WASHINGTON - Government testing of recalled pet food linked to dog and cat deaths has found a chemical used to make plastics, officials said Friday.
The Food and Drug Administration said it found melamine in samples of the Menu Foods pet food, as well as in wheat gluten used as an ingredient. Cornell University scientists also have found the chemical, also used as a fertilizer, in the urine and kidney of a sick cat.
Menu Foods recalled 60 million containers of cat and dog food earlier this month after animals died of kidney failure after eating the Canadian company's products. It is not clear how many pets may have been poisoned by the apparently contaminated food, although anecdotal reports suggest hundreds if not thousands have died.
The new finding comes a week after scientists at the New York State Food Laboratory identified a rat poison and cancer drug called aminopterin as the likely culprit. They have since detected melamine as well, although it is not clear how that chemical would have poisoned pets.
New York officials have detected melamine as well, though it's not clear how that chemical would have poisoned pets. It's typically used to produce plastic kitchen wares, though it's apparently used as a fertilizer in Asia, said Stephen F. Sundlof, director of the FDA's Center for Veterinary Medicine.
The recall involved nearly 100 brands of "cuts and gravy" style dog and cat food made by Menu Foods. The recall covered products carrying names of major brand-name and private-label products sold throughout North America.

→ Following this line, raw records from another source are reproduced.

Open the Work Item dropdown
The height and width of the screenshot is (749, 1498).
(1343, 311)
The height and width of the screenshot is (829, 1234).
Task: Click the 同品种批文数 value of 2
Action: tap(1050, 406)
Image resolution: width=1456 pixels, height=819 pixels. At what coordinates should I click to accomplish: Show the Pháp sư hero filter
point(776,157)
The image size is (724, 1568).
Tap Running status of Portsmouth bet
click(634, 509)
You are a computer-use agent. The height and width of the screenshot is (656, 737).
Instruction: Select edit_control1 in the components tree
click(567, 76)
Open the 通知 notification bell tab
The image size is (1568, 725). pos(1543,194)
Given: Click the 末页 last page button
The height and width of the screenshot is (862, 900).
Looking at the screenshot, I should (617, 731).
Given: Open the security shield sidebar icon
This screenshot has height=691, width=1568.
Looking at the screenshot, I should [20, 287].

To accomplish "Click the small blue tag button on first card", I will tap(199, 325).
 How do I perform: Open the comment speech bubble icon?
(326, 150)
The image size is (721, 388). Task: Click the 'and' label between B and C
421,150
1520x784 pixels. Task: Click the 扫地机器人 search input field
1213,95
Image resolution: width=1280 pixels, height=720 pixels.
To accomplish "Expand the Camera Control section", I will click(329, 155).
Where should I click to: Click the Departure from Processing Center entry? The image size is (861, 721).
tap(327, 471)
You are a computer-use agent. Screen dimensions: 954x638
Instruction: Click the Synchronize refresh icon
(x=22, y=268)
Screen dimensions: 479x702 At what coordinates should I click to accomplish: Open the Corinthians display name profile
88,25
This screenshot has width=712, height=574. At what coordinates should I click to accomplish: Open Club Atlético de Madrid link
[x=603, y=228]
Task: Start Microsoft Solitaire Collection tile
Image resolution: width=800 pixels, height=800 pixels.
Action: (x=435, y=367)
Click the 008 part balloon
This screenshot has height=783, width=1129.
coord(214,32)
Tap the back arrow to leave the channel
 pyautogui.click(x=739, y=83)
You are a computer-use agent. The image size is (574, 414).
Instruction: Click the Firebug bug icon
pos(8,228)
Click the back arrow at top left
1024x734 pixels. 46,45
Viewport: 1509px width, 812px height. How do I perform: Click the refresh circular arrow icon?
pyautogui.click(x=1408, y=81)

The apparently melamine-contaminated wheat gluten also was shipped to an unnamed company that manufactures dry pet food. The FDA is attempting to determine if that product, imported from China, was used to make any pet food, Sundlof said.
Menu Foods used wheat gluten, a source of vegetable protein, to thicken the gravy of its pet foods, FDA officials have said.
The FDA alone has received more than 8,000 complaints from consumers and veterinarians.